I checked my lease to see if there was any such restriction on my ability to hire independent contractors of my choosing. And sure enough, there was. The lease requires tenants to obtain permission from management for any independent contractor.
It does not expressly provide that such permission shall only be given to unionized contractors, but the building manager made it quite clear to me that indeed was the unwritten policy. If someone tries to bring in a non-union electrician, the building owner will order the electrician to leave, and if that doesn’t work, the building staff will walk off their jobs, effectively shutting the 40 story structure down.
So the building is colluding with the union to keep out non-union workers even though the result of that conspiracy is to jack up the price of labor for the building’s tenants. Why would the building agree to enforce this rule? At first blush, it would seem not to be in the building’s interests. It wants to keep its tenants happy.
The reason is big cities operate under union control. Union members tend to live in these cities. They are rewarded with vastly supra-competitive (overpriced) wages in exchange for which they pay hefty union dues. These dues flow to politicians who pressure big businesses to pay extortionate wage rates in exchange for barriers to competition. So a big employer in Chicago’s Loop will have to pay enormous labor costs, $30-70/hour for contractors plus generous benefits, but the City will steer contracts to that company. Additionally, sky-high labor costs keep out competitors. So big landlords and big construction firms and big hotel chains and big restaurant chains tend to dominate the downtown market. We consumers lose at every turn.
So I was compelled to hire a union mover on the “approved list” maintained by my new building at a cost of $1200, an act of extortion. In labor law terms I was the victim of a “secondary boycott,” the threat of a work stoppage by the building employees. Labor law allows employees to boycott or strike their own employer but not anyone else. They can’t take action against me in order to coerce me to keep non-union contractors out of the building. This is an “unfair labor practice” under the National Labor Relations Act (and it’s also an antitrust violation if done with the approval of the employer, here the building, which it was).
But the only remedy Congress provided for such a violation is a federal suit for money damages. So I could sue the union for $700 in federal court. But no rational litigant would sue for such a small sum even if the prospect of an award of attorney’s fees is promised to the winner, which the law provides to the victims of unfair labor practices. A more appropriate remedy would be a quick action for an injunction prohibiting the union and my building from excluding the non-union mover before my move so the damages could have been avoided. But the law does not provide for injunctions in such cases.
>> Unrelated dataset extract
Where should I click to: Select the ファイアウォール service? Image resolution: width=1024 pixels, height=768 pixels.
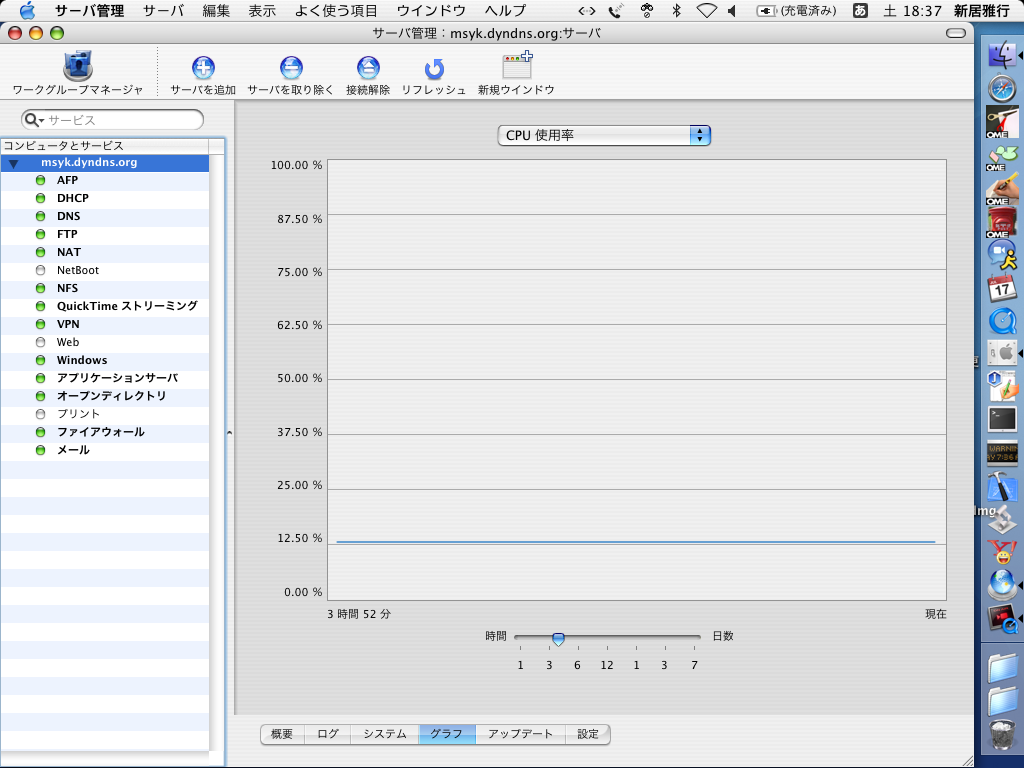coord(100,432)
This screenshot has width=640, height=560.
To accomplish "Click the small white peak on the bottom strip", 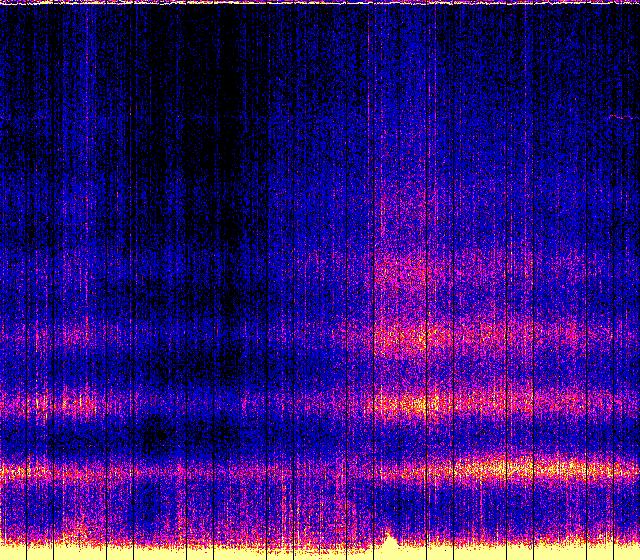I will pyautogui.click(x=389, y=540).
What happened to me is not unique to Chicago. Unions dominate virtually every construction job in every major city in the North and the West. (The South, which has historically been anti-union, is more competitive.) Union labor is significantly more expensive than non-union labor. Non-union workers would do the same jobs just as well (although the unions dispute this), for at least 30% less. One unintended consequence is that the unionized contractors will by necessity hire fewer workers, thereby increasing unemployment.
Let's hope Mitt Romney will become president and propose long-needed labor law reform. Quicker relief from secondary boycotts by unions and their management collaborators (like my building) is long overdue. Ideally, the National Labor Relations Board should be able to hear such cases and issue injunctions against such boycotts, which are already illegal, before the damage is done, in a matter of a few weeks.
And in the case of a someone with a big construction job, the damages, the difference between union and non-union wages, can be enormous. Secondly, we need to repeal the Davis-Bacon Act, which requires the federal government to pay union wages for construction projects. The result is that federal highway and construction jobs always go to unionized employers. This costs the taxpayers billions of dollars per year. If our high level of unemployment and low growth persist into 2013, and a Republican is elected president (presumably Romney), then there will be propitious time for labor law reform.